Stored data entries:
——

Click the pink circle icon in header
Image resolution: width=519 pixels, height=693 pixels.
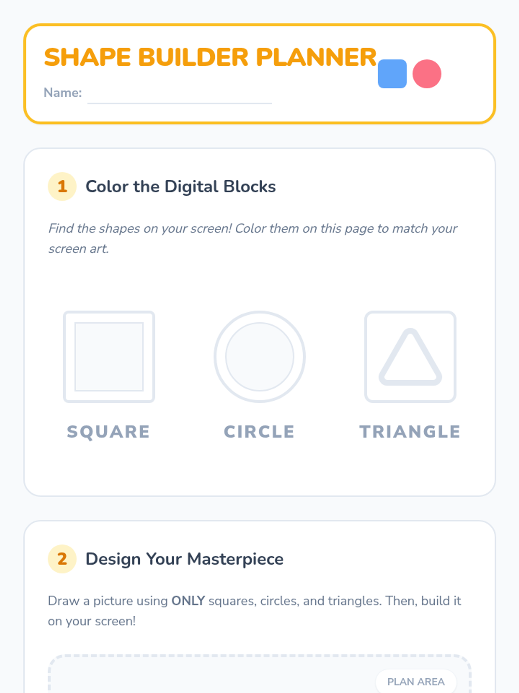(426, 74)
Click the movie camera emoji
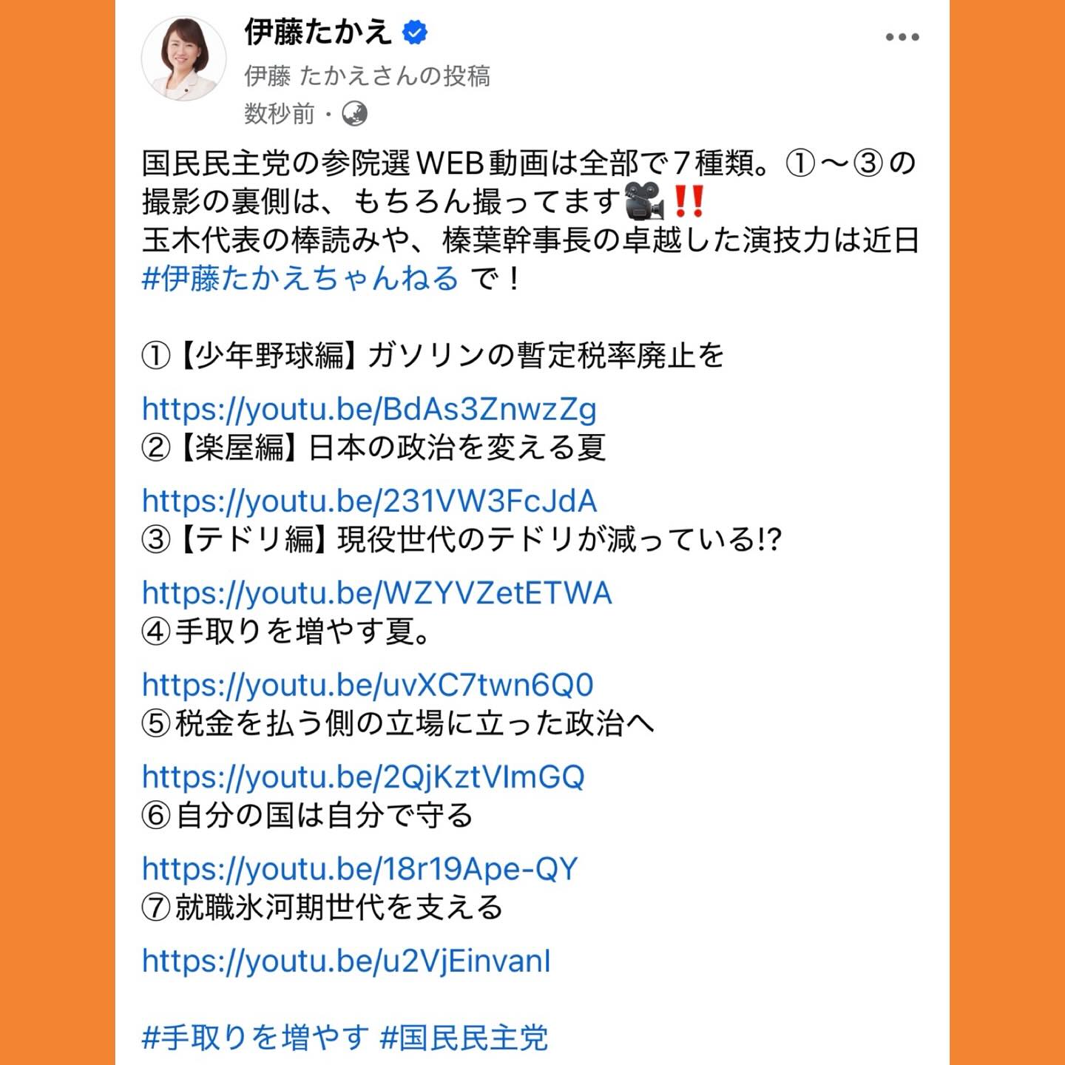1065x1065 pixels. coord(645,201)
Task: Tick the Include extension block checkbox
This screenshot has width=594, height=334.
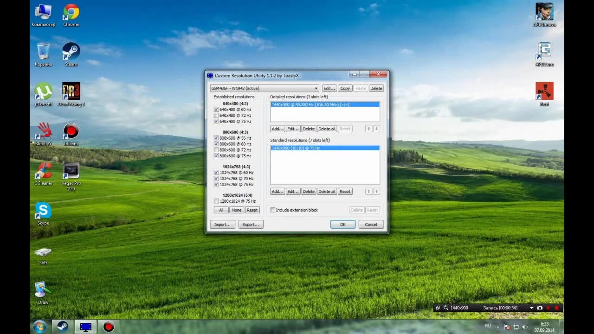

——

* _What needs to be done_
The records above are to be transcribed word for word. Skip the images.

* _Response to this task_
Click the pink circle icon in header
Image resolution: width=519 pixels, height=693 pixels.
(426, 74)
Click the movie camera emoji
1065x1065 pixels. coord(645,201)
Task: Tick the Include extension block checkbox
This screenshot has width=594, height=334.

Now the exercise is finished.